Re: Make tuple deformation faster

From: David Rowley <dgrowleyml(at)gmail(dot)com>
To: Alexander Lakhin <exclusion(at)gmail(dot)com>
Cc: Andres Freund <andres(at)anarazel(dot)de>, Victor Yegorov <vyegorov(at)gmail(dot)com>, Matthias van de Meent <boekewurm+postgres(at)gmail(dot)com>, PostgreSQL Developers <pgsql-hackers(at)lists(dot)postgresql(dot)org>
Subject: Re: Make tuple deformation faster
Date: 2025-06-14 07:04:28
Message-ID: CAApHDvrs7sqcv7ZPg9JMuKwSeEsQybTfeUivpieTdZZb2xjHyw@mail.gmail.com
Views: Whole Thread | Raw Message | Download mbox | Resend email
Thread:
Lists: pgsql-hackers

On Sat, 7 Jun 2025 at 23:00, Alexander Lakhin <exclusion(at)gmail(dot)com> wrote:
> #5 0x00005dd0a1788377 in ExceptionalCondition (conditionName=0x5dd0a1822ee8 "memcmp(&tmp, cattr, sizeof(CompactAttribute)) == 0",
> fileName=0x5dd0a1822ed9 "tupdesc.c", lineNumber=165) at assert.c:66

Thanks for finding that and for the test case. I can recreate this locally.

It seems to be down to a race condition with the shared TupleDesc. If
I expand that memcmp Assert to check equality on each of the
individual fields, I see that it's failing on attcacheoff. This is
because a worker does some tuple deforming while the failing Assert
backend is calling verify_compact_attribute(). That results in the
attcacheoff being changed by the deforming backend and the new
attcacheoff becomes visible sometime after the
verify_compact_attribute() backend does tmp.attcacheoff =
cattr.attcacheoff; and before it does the Assert.
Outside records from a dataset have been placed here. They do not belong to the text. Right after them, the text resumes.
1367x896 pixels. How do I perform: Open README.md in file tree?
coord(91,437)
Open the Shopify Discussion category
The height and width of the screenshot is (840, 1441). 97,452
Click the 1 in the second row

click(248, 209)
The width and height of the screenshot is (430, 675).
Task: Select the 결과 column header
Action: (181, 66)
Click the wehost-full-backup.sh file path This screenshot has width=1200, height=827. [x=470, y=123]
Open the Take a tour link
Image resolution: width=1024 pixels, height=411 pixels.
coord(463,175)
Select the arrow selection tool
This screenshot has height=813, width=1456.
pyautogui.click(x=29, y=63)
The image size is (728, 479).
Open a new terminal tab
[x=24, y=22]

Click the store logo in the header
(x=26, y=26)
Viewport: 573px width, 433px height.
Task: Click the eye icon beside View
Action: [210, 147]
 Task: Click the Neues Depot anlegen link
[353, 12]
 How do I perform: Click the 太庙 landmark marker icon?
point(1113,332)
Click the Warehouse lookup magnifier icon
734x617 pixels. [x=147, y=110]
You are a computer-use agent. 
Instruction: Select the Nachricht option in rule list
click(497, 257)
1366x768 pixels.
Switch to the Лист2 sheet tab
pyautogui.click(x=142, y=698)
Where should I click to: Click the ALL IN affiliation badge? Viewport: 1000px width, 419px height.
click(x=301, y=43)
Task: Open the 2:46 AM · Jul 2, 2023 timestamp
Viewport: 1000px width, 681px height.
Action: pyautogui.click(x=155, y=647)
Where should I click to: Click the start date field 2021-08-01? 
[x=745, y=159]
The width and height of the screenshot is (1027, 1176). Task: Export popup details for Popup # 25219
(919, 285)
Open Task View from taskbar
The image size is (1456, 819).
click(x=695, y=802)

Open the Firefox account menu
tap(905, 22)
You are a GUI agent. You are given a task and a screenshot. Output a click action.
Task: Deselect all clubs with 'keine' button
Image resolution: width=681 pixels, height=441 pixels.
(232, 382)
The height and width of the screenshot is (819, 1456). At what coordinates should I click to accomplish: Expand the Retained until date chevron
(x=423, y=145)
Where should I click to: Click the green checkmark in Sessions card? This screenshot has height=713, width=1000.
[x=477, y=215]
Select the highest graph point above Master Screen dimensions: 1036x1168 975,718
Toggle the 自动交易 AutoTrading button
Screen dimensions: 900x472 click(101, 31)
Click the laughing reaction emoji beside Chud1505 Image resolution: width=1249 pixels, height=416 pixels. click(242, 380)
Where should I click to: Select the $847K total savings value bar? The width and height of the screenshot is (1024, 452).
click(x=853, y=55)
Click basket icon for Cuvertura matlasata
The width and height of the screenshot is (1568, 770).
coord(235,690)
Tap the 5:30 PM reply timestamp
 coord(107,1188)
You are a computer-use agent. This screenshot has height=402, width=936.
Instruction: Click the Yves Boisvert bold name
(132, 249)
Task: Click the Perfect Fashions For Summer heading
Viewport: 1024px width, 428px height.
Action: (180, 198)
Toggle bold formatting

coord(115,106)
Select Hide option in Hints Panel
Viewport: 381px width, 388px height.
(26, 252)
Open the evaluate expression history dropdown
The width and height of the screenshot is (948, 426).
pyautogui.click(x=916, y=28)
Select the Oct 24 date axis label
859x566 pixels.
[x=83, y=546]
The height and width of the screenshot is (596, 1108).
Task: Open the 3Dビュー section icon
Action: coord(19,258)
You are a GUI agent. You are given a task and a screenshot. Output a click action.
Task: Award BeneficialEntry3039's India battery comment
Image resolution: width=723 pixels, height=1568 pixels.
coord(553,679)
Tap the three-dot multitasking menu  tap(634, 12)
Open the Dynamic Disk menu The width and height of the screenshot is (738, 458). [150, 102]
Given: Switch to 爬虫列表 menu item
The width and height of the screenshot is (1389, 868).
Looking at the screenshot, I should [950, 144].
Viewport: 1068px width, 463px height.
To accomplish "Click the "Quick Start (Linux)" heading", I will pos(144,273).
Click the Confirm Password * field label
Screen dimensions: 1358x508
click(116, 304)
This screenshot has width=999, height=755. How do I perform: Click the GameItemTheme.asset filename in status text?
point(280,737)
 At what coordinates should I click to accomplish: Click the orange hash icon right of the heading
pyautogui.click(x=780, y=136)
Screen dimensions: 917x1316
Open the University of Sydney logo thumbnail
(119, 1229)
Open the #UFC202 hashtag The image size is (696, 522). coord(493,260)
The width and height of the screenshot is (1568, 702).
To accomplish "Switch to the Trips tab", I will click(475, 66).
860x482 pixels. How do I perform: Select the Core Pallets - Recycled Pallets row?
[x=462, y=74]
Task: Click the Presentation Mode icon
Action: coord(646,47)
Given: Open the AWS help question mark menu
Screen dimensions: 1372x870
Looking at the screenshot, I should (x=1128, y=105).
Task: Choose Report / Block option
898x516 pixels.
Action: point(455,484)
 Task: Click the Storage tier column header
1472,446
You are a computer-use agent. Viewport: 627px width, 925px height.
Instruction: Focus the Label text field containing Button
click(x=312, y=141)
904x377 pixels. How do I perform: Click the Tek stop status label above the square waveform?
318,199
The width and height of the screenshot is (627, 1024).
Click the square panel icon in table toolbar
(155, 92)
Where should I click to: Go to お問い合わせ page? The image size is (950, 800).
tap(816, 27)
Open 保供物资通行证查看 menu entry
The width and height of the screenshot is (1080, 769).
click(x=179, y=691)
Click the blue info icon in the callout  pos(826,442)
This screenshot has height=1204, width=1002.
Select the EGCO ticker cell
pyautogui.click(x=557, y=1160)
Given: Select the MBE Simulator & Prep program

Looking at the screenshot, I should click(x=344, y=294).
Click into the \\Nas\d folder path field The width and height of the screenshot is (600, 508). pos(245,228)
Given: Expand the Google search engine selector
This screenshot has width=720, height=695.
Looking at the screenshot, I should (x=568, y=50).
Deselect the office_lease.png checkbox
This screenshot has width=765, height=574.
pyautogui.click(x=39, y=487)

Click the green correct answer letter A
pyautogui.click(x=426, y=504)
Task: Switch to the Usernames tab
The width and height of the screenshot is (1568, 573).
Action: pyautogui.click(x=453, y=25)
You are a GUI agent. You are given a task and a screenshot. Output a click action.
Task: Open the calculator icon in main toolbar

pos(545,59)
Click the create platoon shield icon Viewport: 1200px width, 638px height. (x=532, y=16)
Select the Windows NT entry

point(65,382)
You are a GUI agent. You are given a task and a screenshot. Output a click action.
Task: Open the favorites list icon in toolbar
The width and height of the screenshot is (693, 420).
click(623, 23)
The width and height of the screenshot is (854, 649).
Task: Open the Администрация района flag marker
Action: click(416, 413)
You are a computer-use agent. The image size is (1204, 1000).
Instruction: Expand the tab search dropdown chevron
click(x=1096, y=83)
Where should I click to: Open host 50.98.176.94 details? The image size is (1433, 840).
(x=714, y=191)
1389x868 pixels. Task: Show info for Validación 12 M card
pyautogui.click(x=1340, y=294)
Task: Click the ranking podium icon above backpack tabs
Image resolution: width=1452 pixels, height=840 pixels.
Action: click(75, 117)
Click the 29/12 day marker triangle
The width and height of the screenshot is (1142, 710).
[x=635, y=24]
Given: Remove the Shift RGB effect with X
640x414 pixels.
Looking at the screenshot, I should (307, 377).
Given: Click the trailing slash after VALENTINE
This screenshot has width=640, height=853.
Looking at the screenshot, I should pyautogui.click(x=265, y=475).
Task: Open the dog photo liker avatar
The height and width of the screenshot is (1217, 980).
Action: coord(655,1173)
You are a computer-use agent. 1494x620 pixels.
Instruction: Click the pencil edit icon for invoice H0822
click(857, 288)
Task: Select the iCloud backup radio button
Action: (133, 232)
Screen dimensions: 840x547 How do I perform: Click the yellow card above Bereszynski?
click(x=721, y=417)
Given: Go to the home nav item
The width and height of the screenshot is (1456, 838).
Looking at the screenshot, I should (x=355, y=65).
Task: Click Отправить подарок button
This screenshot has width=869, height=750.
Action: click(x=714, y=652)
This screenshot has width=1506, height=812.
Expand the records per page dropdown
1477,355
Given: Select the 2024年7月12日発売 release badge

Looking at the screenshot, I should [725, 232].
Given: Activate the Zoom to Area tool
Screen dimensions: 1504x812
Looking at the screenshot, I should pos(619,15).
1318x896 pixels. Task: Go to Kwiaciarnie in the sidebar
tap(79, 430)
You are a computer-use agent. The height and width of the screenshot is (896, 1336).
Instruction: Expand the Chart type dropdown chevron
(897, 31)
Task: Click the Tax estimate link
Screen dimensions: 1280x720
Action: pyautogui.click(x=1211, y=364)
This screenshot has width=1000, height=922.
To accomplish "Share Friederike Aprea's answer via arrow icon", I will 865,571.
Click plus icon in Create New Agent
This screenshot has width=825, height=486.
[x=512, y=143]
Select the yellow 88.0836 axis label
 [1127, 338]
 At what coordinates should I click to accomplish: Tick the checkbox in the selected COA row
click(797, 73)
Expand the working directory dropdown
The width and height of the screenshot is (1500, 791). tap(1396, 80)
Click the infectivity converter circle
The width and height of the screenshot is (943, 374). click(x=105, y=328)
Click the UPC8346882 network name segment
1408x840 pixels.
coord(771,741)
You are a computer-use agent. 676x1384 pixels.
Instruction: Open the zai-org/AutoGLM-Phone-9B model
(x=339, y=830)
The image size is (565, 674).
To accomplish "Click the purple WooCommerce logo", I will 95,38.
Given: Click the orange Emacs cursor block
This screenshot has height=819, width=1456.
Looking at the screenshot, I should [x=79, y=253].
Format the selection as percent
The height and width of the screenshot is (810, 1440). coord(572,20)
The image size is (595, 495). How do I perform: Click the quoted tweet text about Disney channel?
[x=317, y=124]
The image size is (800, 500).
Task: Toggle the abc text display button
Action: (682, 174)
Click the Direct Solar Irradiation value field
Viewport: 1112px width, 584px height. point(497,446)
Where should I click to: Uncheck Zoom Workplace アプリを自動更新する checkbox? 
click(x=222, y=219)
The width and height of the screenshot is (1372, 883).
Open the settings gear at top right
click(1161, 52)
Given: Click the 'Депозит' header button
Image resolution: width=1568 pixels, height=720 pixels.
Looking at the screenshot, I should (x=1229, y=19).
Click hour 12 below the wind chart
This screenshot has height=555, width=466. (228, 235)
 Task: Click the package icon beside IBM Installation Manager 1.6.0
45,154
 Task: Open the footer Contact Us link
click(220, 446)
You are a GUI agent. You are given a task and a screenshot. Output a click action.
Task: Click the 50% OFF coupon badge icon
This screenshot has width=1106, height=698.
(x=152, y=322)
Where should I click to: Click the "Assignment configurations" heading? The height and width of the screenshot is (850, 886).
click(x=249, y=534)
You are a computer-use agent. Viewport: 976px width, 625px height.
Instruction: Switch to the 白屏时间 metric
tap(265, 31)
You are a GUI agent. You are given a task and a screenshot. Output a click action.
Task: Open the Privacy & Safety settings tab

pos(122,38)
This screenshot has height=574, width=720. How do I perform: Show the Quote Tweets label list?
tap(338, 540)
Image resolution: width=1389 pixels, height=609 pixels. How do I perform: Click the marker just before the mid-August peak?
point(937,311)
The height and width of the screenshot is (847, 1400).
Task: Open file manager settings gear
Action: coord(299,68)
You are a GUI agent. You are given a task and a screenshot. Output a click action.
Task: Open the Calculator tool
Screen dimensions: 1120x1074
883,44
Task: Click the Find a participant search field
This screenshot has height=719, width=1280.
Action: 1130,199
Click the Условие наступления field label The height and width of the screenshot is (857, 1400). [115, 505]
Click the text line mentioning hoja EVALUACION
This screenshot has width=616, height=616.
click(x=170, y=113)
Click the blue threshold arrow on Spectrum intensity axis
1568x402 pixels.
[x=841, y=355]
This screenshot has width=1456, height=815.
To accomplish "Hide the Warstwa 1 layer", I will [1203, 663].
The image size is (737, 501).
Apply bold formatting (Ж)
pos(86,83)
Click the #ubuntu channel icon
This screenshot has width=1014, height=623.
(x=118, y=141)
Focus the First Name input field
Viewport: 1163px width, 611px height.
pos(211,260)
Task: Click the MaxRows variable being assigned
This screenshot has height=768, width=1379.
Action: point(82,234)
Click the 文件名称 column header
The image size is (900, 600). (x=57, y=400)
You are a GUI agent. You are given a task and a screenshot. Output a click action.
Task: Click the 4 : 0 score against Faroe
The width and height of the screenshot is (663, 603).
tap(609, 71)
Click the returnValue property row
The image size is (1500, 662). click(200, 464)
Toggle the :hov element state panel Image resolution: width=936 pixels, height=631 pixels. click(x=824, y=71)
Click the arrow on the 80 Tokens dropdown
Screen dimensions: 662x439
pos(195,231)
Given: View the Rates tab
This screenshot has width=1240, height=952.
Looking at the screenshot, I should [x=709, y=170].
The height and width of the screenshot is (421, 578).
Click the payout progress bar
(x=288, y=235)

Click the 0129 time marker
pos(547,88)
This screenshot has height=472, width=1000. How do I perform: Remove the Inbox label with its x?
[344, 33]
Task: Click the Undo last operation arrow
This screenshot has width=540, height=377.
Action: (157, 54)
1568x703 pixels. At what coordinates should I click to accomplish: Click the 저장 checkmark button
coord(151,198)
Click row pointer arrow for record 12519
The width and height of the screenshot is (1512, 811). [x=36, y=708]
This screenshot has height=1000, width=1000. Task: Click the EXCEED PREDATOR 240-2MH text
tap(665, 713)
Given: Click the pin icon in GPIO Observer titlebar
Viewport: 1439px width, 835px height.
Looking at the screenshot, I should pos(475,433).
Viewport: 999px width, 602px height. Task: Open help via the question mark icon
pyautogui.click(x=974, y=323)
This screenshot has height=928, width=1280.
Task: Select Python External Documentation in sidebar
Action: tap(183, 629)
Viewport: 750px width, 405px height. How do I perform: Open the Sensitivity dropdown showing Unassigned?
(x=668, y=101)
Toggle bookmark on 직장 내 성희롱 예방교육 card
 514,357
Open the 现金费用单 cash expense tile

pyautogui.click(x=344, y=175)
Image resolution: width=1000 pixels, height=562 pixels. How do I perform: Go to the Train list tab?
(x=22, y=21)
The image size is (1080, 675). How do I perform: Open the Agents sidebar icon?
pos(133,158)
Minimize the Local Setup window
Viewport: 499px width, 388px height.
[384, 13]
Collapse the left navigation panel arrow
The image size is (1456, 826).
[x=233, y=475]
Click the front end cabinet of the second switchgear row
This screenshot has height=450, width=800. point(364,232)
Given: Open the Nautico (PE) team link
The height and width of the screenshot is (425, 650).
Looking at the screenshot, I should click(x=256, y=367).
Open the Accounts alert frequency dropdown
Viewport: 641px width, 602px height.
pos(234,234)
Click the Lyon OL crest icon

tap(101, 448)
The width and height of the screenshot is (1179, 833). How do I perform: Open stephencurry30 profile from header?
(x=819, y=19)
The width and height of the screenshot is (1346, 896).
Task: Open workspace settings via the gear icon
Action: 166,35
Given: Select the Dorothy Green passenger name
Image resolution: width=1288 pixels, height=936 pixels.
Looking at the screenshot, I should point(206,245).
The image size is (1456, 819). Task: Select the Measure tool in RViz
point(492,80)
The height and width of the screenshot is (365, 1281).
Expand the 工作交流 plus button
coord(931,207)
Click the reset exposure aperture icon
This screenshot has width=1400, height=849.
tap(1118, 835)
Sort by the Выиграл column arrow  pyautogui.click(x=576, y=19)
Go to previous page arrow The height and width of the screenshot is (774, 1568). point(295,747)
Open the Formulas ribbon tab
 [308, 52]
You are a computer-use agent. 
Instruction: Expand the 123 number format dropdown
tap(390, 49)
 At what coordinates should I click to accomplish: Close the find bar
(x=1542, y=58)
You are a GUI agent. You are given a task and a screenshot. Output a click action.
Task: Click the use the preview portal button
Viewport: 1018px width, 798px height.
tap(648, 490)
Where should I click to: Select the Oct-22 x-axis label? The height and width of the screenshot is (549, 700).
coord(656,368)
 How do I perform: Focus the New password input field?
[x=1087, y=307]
Using your script with the attached more_asserting.patch applied, I get:

ITERATION 13
NOTICE: tmp.attcacheoff = -1, cattr->attcacheoff = 4

(So, it seems my concerns about this in [1] were warranted...) This
whole shared TupleDesc code seems quite dangerous. Unfortunately, this
isn't a new problem to PostgreSQL 18. This race condition existed
prior to CompactAttribute, it's just we never noticed because there
was no code checking for this before. The hazard here is that any code
checking a shared TupleDesc's attcacheoff might not get the same value
on subsequent reads. Maybe that's not too bad as the compiler would
likely only load the value from the struct once and store that in a
register. Also, since the offset is an int, store should be written
atomically and won't leave readers susceptible to torn reads.

If we can live with the race condition for now, then it's possible to
fix the failing Assert by making a copy of the TupleDesc's
CompactAttribute so we're not Asserting against the shared memory one.
I've done that in the attached fix_idea.patch.

I do have a half-done patch which changes where attcacheoff is
populated so it gets populated when the TupleDesc is made rather than
during tuple deformation. That allows the deforming code to be shrunk
down and allows us to use a special-case deformer to deform all
leading non-nullable fixed-width attributes. That should also fix this
issue, but that's v19 material.

I propose I just push the fix_idea.patch and leave it at that for v18.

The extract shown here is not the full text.